New Delhi(PTI): The new priority lending norms issued by the Reserve Bank will ensure a 40% increase in credit flow to the under-funded segment of small and marginal farmers at Rs 85,000 crore this fiscal, the economic research department of SBI said today.
Under the priority lending norms, it wants banks to lend 7% of their total advances to small and marginal farmers.
“As per our estimates, if banks have to meet the 7% target by March 2016, an amount of Rs 85,000 crore needs to go to the small and marginal farmers considering a credit growth of 15% in FY 2016, which will be 40% more than last fiscal’s.” it said in a note.
In the revised guidelines on the priority sector lending (PSL) made effective last week, the Reserve Bank has asked for a staggered increase in credit to the small and marginal farmers under the mandatory credit outgo to weaker sections of the society.
The small and marginal farmers is a newly-introduced segment which will be a part of the overall 18% credit allocation for agriculture. The RBI has dispensed away with the earlier distinction between direct and indirect lending.
“A target of 8% of annual net bank credit or credit equivalent amount of off-balance sheet exposure, whichever is higher, has been prescribed for small and marginal farmers within agriculture, to be achieved in a phased manner i.E., 7% by March 2016 and 8% by March 2017,” the RBI said in its new PSL guidelines last week.
It can be noted that recent events like the unseasonal rains in central and northern states have aggravated the stress among the farmers.

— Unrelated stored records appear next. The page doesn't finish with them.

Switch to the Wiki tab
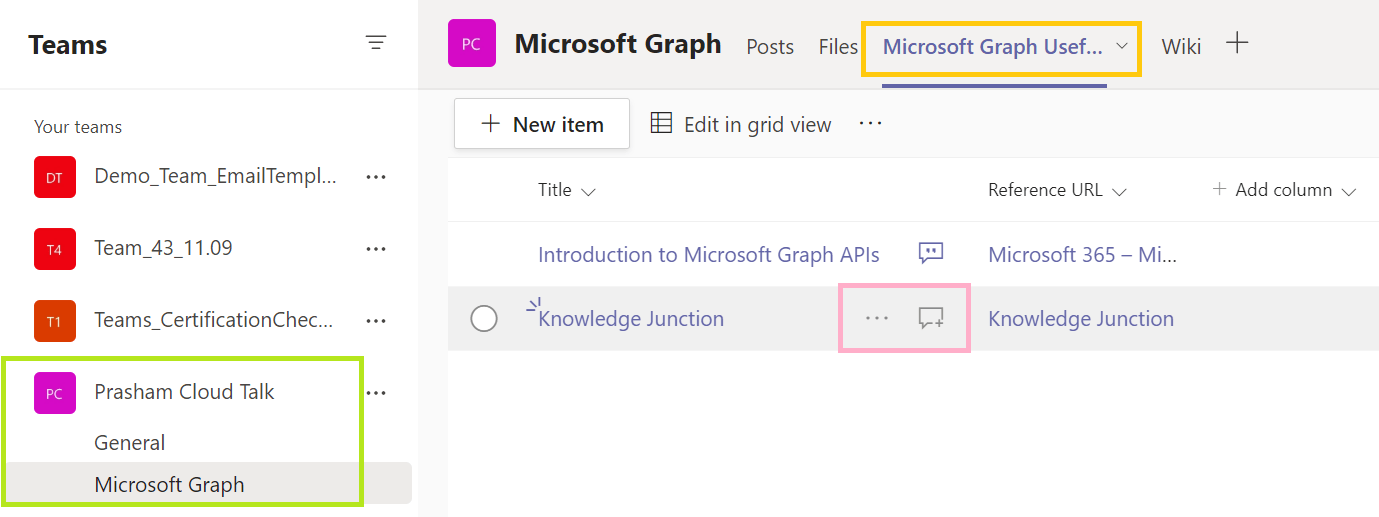point(1181,46)
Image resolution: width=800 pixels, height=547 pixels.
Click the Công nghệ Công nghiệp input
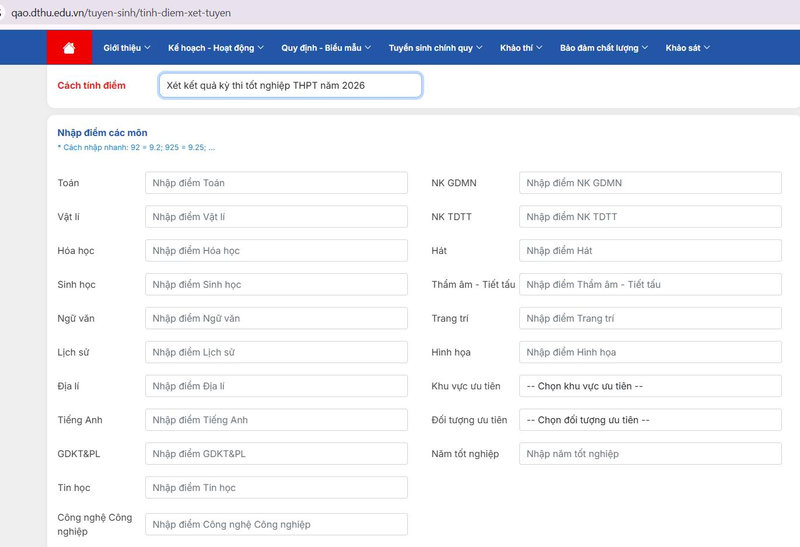[x=276, y=524]
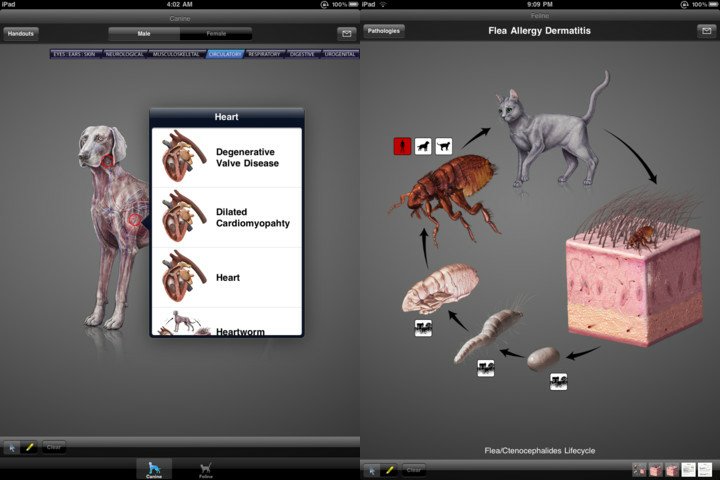Open the Pathologies list
Screen dimensions: 720x480
(384, 31)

“Overall, the new rules are positive and could be a game changer for banks with more focused and inclusive lending,” the SBI note said.
It noted that as per the bank’s suggestion, agri infrastructure, including construction of storage facilities, watershed development has been added to the priority sector lending.
That apart loans to food and agro processing units, which were a part of micro and small enterprises earlier, will now be a part of agriculture and will encourage banks of covering the entire agricultural value chain, it said, adding this will result in an improvement in productivity, storage and distribution.